Dahmen: Das Transplantat muss so weit wie möglich „humanisiert“, also vermenschlicht werden. Das kann durch eine Kombination aus verschiedenen genetischen Veränderungen gelingen. Einerseits werden Gene des Schweins ausgeschaltet, andererseits menschliche Gene eingeschleust. Zusätzlich muss die geeignete Kombination von Medikamenten gefunden werden, mit denen die komplexen Abstoßungsreaktionen gezielt unterdrückt werden können.

taz: Viele menschliche Organe zur Transplantation kommen von Verstorbenen – aber das sind längst nicht genug. Wie geht man aktuell gegen den Organmangel vor?

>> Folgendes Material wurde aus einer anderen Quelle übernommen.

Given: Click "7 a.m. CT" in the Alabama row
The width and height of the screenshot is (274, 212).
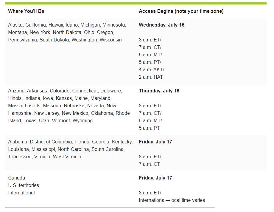Looking at the screenshot, I should pos(149,164).
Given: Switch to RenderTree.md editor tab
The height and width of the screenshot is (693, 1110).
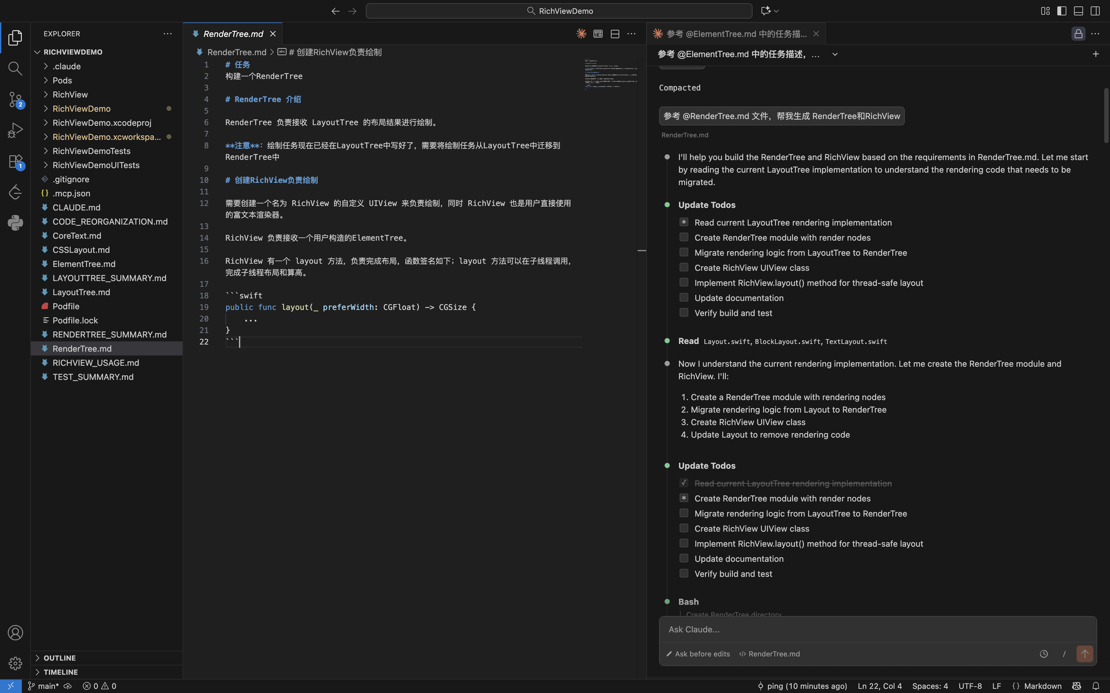Looking at the screenshot, I should 233,34.
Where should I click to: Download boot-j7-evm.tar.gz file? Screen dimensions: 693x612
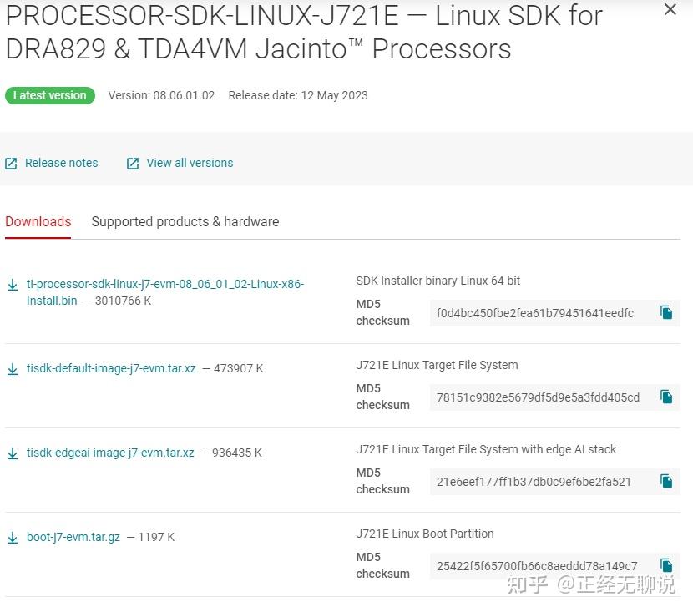click(x=73, y=537)
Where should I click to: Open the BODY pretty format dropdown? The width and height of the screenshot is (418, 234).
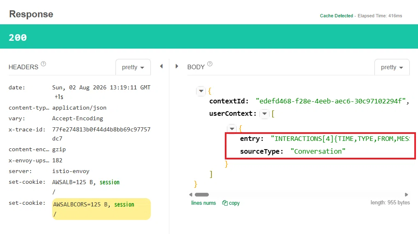pyautogui.click(x=392, y=67)
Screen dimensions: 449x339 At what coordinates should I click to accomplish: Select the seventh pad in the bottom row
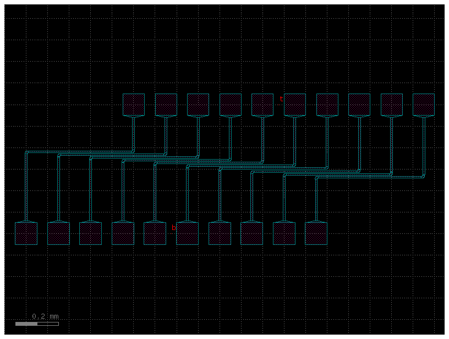tap(220, 232)
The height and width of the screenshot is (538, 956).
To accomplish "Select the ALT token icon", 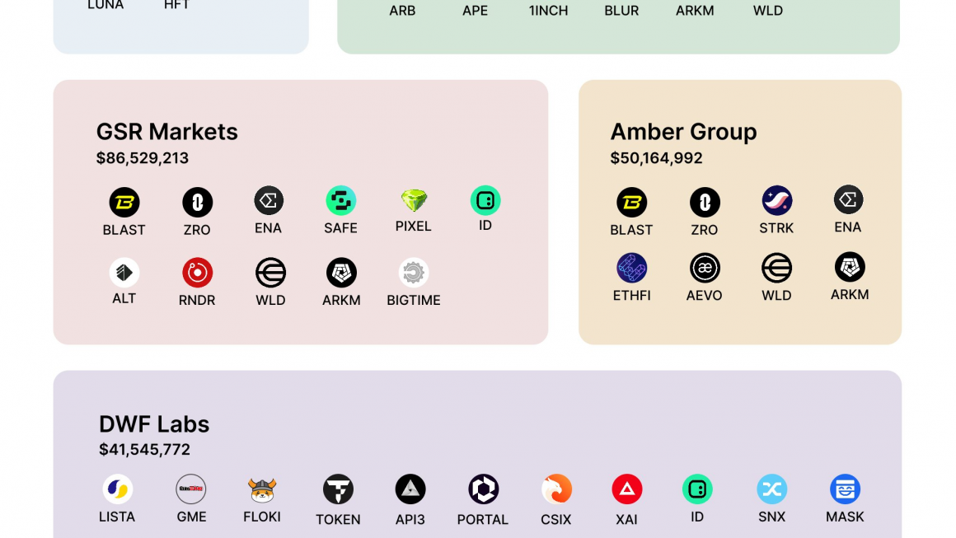I will click(124, 273).
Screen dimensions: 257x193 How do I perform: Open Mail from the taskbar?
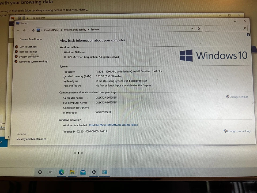(83, 172)
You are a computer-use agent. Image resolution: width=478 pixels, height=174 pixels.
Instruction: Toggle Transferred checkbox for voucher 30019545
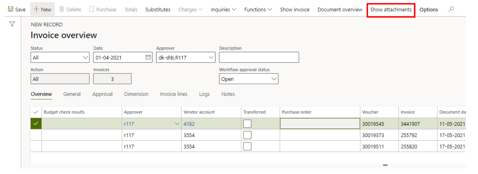point(247,124)
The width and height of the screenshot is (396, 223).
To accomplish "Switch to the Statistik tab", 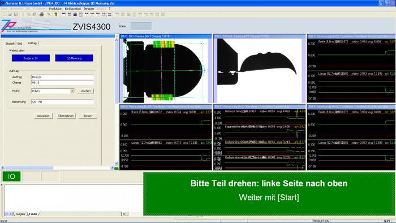I will (10, 44).
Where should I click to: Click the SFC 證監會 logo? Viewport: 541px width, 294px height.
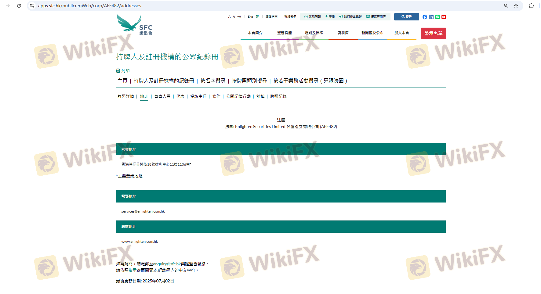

Dahmen: Aktuell werden Organe, meist Nieren oder Teillebern, von lebenden Spendern verwendet. Spenden können etwa nah verwandte oder emotional nahestehende Menschen. Sie selbst können gut mit ihrer zweiten, gesunden Niere oder mit ihrer nachwachsenden Restleber überleben. Vor der Entnahme der Organe überprüft man natürlich, ob sie für den Empfänger verträglich sind. Kriterien sind dabei etwa die Organgröße oder die Blutgruppe.

taz: Und wie sieht es mit Wegen aus, bei denen niemand etwas spenden muss?

Dahmen: Es gibt noch das sogenannte Organ Engineering, also die Züchtung neuer Organe: Dazu werden Organgerüste benötigt. Solche Gerüste können aus Organen von Schweinen oder Menschen gewonnen werden, bei denen die Zellen entfernt werden. Oder sie kommen quasi künstlich aus einem 3D-Drucker. Die zellfreien Gerüste müssen danach mit den verschiedenen organtypischen menschlichen Zellen besiedelt werden. Aktuell kann man auf diese Weise jedoch noch keine funktionsfähigen Organe herstellen.

taz: Was wird es zuerst in der praktischen Anwendung geben? Xenotransplantation oder Organ Engineering?

Dahmen: Das lässt sich derzeit noch nicht sagen. Vorerst sind keine der beiden Techniken reif für die medizinische Routine. Allerdings wurden bereits genetisch veränderte Schweineorgane in Patienten transplantiert, jedoch noch keine gezüchteten Organe. In Zukunft wird es vermutlich nicht den einen Weg geben, sondern es werden beide Verfahren parallel weiterentwickelt.